We first need to install some dependencies that are required for the ViZDoom environment

Now that our Colab runtime is set up, we can start by installing the dependencies required to run ViZDoom on linux.

If you are following on your machine on Mac, you will want to follow the installation instructions on the github page.
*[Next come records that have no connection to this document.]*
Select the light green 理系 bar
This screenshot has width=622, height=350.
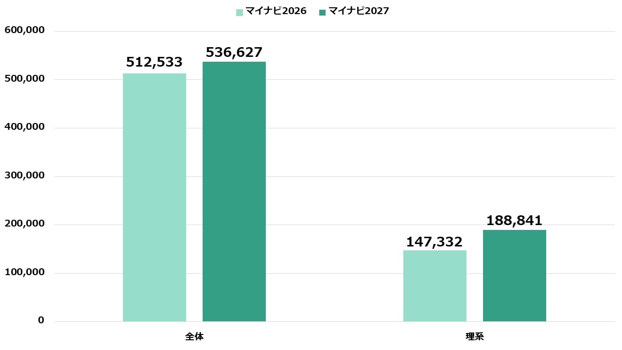click(x=435, y=285)
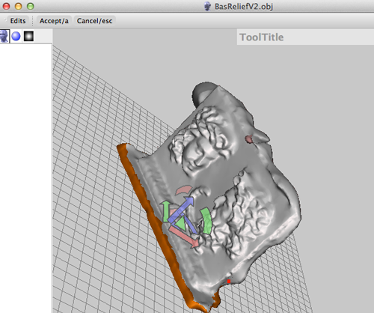Click the green straight arrow on the widget
This screenshot has width=374, height=313.
166,211
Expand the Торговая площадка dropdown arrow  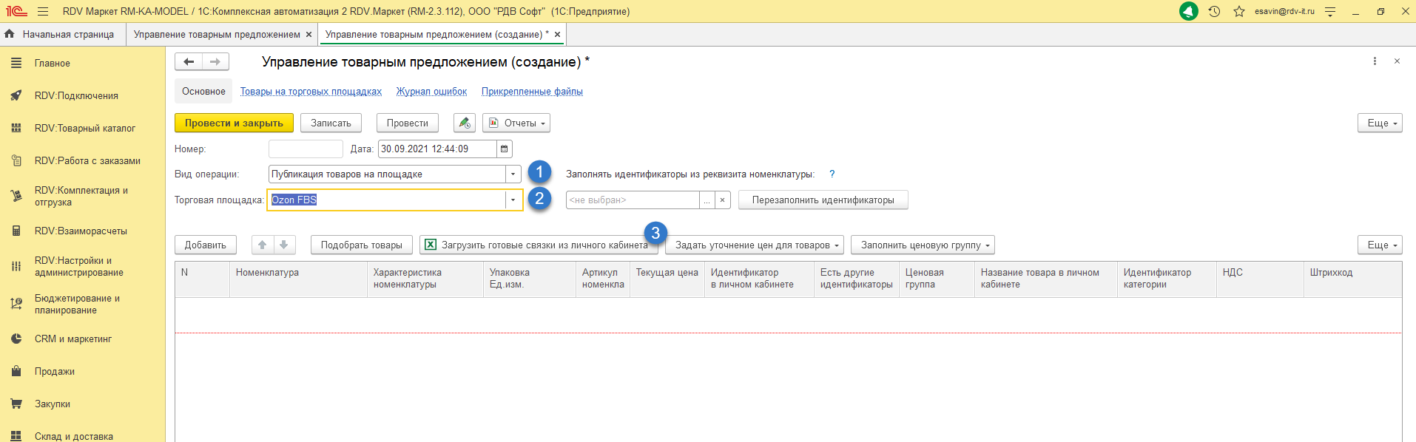tap(513, 200)
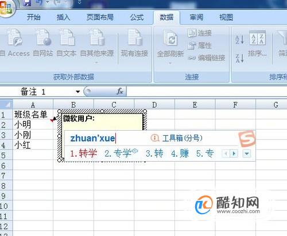Expand the 自其他来源 dropdown
Image resolution: width=287 pixels, height=236 pixels.
pyautogui.click(x=97, y=62)
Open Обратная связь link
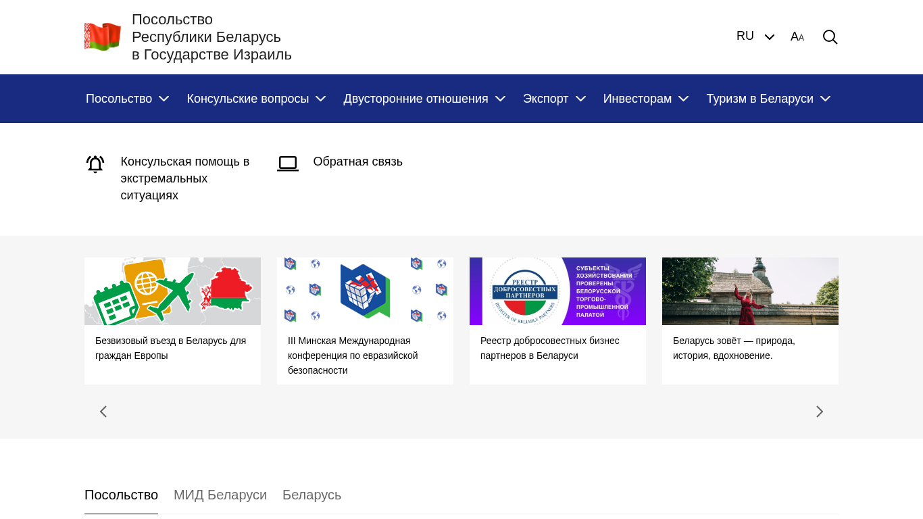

# Install ViZDoom deps from
# https://github.com/mwydmuch/ViZDoom/blob/master/doc/Building.md#-linux

apt-get install build-essential zlib1g-dev libsdl2-dev libjpeg-dev \
nasm tar libbz2-dev libgtk2.0-dev cmake git libfluidsynth-dev libgme-dev \
libopenal-dev timidity libwildmidi-dev unzip ffmpeg

# Boost libraries
apt-get install libboost-all-dev

# Lua binding dependencies
apt-get install liblua5.1-dev

Then we can install Sample Factory and ViZDoom

This can take 7min

pip install sample-factory
pip install vizdoom

Setting up the Doom Environment in sample-factory

import functools

from sample_factory.algo.utils.context import global_model_factory
from sample_factory.cfg.arguments import parse_full_cfg, parse_sf_args
from sample_factory.envs.env_utils import register_env
from sample_factory.train import run_rl

from sf_examples.vizdoom.doom.doom_model import make_vizdoom_encoder
from sf_examples.vizdoom.doom.doom_params import add_doom_env_args, doom_override_defaults
from sf_examples.vizdoom.doom.doom_utils import DOOM_ENVS, make_doom_env_from_spec


# Registers all the ViZDoom environments
def register_vizdoom_envs():
    for env_spec in DOOM_ENVS:
        make_env_func = functools.partial(make_doom_env_from_spec, env_spec)
        register_env(env_spec.name, make_env_func)


# Sample Factory allows the registration of a custom Neural Network architecture
# See https://github.com/alex-petrenko/sample-factory/blob/master/sf_examples/vizdoom/doom/doom_model.py for more details
def register_vizdoom_models():
    global_model_factory().register_encoder_factory(make_vizdoom_encoder)


def register_vizdoom_components():
    register_vizdoom_envs()
    register_vizdoom_models()


# parse the command line args and create a config
def parse_vizdoom_cfg(argv=None, evaluation=False):
    parser, _ = parse_sf_args(argv=argv, evaluation=evaluation)
    # parameters specific to Doom envs
    add_doom_env_args(parser)
    # override Doom default values for algo parameters
    doom_override_defaults(parser)
    # second parsing pass yields the final configuration
    final_cfg = parse_full_cfg(parser, argv)
    return final_cfg

Now that the setup if complete, we can train the agent. We have chosen here to learn a ViZDoom task called Health Gathering Supreme.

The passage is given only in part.